:: Passage ::
start

Observation of gigantic orbital mixing conductance

TL;DR

This paper demonstrates that orbital Hall effects can induce significant orbital pumping in materials with weak spin-orbit coupling, leading to a gigantic orbital mixing conductance surpassing traditional spin-mixing conductance.

Contribution

It reveals a new mechanism for orbital current transmission and reports an exceptionally high orbital mixing conductance in Ti/Co interfaces, advancing understanding of orbital transport phenomena.

Findings

Orbital Hall effect induces orbital pumping in weak spin-orbit materials.

Orbital mixing conductance in Ti/Co reaches 474.1 x 10^18 m^(-2), much higher than spin-mixing conductance.

Orbital current transmission across interfaces is more efficient than previously thought.

end

:: Given request a ::
Repeat the orbital mixing conductance summary word for word, in full.

:: Data excerpts ::
start

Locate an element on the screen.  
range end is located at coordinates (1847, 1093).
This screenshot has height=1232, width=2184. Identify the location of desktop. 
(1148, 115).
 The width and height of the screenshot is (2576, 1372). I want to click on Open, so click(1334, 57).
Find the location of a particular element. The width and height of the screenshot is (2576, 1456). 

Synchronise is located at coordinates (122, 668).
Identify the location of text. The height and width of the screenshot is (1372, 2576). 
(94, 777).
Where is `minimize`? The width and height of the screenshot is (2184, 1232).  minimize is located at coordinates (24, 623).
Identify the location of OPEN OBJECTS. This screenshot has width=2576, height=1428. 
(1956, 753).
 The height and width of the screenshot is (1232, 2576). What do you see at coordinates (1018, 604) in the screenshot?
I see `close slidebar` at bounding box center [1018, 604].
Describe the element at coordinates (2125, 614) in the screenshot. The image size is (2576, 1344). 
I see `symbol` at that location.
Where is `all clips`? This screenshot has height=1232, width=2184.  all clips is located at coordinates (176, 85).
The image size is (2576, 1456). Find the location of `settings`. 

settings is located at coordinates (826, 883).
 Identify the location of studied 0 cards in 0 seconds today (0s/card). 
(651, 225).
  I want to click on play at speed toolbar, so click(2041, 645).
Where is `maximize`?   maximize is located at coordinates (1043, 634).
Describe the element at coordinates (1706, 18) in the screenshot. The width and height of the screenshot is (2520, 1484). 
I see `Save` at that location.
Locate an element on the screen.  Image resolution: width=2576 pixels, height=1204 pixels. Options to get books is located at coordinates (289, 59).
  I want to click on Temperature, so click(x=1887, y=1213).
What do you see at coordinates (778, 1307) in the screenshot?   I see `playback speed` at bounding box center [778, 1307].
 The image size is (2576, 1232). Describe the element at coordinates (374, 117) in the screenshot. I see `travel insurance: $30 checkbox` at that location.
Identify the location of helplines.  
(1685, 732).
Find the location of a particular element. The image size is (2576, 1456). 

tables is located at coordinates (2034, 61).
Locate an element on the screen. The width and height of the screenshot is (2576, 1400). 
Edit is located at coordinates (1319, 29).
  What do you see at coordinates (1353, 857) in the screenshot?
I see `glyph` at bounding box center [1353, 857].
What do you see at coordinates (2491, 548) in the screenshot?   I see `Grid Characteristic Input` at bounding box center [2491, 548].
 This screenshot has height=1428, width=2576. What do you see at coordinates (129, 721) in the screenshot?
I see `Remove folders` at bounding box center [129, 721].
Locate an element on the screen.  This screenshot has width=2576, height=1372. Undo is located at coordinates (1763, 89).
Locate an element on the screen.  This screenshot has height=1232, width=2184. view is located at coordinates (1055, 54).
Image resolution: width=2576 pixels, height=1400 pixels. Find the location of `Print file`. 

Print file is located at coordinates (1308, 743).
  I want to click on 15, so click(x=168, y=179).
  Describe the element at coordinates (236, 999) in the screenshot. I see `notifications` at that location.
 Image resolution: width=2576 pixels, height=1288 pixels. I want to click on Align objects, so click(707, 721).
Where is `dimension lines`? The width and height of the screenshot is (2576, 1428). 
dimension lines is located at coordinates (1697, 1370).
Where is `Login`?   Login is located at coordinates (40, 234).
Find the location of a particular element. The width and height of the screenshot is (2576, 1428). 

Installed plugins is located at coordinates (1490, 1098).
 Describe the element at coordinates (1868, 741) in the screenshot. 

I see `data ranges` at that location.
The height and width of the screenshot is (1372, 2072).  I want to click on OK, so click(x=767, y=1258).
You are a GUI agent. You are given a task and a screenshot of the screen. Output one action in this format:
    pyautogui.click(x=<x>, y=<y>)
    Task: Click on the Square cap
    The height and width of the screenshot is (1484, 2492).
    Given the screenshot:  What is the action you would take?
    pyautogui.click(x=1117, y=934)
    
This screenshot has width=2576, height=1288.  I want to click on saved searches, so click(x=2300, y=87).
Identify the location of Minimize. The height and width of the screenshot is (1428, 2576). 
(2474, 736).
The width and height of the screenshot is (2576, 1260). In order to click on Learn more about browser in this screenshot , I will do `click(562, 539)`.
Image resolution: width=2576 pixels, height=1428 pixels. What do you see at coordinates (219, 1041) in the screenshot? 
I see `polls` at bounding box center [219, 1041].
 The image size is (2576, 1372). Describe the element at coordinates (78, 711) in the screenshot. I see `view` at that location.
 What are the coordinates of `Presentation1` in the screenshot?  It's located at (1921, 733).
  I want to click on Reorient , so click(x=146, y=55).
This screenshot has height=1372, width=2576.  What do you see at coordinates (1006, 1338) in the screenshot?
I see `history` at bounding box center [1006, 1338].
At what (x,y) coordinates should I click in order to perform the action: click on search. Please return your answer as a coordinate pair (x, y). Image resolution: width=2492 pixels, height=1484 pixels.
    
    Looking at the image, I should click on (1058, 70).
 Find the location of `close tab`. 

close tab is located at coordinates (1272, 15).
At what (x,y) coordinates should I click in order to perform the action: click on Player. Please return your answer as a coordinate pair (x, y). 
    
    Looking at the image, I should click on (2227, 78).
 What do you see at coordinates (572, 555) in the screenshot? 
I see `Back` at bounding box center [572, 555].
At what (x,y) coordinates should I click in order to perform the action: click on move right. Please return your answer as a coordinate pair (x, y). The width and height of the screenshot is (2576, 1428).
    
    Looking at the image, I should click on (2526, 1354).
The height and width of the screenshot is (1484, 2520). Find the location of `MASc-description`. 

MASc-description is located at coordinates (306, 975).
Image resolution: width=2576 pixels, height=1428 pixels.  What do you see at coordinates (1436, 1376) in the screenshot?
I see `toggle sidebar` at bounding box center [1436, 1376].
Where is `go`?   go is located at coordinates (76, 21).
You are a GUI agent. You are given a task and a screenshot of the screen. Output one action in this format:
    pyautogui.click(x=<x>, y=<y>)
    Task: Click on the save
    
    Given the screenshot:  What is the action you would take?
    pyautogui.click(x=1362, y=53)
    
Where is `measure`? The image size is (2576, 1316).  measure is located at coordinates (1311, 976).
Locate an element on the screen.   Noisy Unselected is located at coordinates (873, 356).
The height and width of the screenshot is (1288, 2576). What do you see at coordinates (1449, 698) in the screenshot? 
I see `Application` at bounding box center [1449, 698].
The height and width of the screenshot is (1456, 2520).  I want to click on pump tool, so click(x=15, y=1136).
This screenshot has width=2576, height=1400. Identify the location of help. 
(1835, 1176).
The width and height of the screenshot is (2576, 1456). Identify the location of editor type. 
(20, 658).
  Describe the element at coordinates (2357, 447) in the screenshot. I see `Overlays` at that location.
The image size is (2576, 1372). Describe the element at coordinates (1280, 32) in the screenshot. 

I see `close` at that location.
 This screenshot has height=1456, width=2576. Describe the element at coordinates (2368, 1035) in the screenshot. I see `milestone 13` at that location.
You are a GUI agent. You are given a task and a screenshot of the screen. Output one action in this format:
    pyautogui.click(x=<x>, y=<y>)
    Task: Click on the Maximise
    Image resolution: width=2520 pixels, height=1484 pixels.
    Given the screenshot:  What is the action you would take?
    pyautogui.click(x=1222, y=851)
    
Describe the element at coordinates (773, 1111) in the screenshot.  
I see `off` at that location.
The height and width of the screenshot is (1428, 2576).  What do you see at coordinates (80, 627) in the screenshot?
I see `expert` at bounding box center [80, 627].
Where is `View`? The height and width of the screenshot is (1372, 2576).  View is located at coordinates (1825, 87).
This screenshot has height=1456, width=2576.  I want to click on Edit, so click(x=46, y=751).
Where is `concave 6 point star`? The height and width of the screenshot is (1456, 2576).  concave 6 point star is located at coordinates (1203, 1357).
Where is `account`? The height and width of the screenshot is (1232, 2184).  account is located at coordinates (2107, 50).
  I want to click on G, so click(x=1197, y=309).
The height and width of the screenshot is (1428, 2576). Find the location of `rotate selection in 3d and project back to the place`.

end

:: Given request b ::
Quote the part of the records that opens with the line containing "coordinates (1203, 1357)." and closes at the end of the records.

:: Correct answer a ::
Observation of gigantic orbital mixing conductance

TL;DR

This paper demonstrates that orbital Hall effects can induce significant orbital pumping in materials with weak spin-orbit coupling, leading to a gigantic orbital mixing conductance surpassing traditional spin-mixing conductance.

Contribution

It reveals a new mechanism for orbital current transmission and reports an exceptionally high orbital mixing conductance in Ti/Co interfaces, advancing understanding of orbital transport phenomena.

Findings

Orbital Hall effect induces orbital pumping in weak spin-orbit materials.

Orbital mixing conductance in Ti/Co reaches 474.1 x 10^18 m^(-2), much higher than spin-mixing conductance.

Orbital current transmission across interfaces is more efficient than previously thought.

:: Correct answer b ::
Where is `concave 6 point star`? The height and width of the screenshot is (1456, 2576).  concave 6 point star is located at coordinates (1203, 1357).
Where is `account`? The height and width of the screenshot is (1232, 2184).  account is located at coordinates (2107, 50).
  I want to click on G, so click(x=1197, y=309).
The height and width of the screenshot is (1428, 2576). Find the location of `rotate selection in 3d and project back to the place`.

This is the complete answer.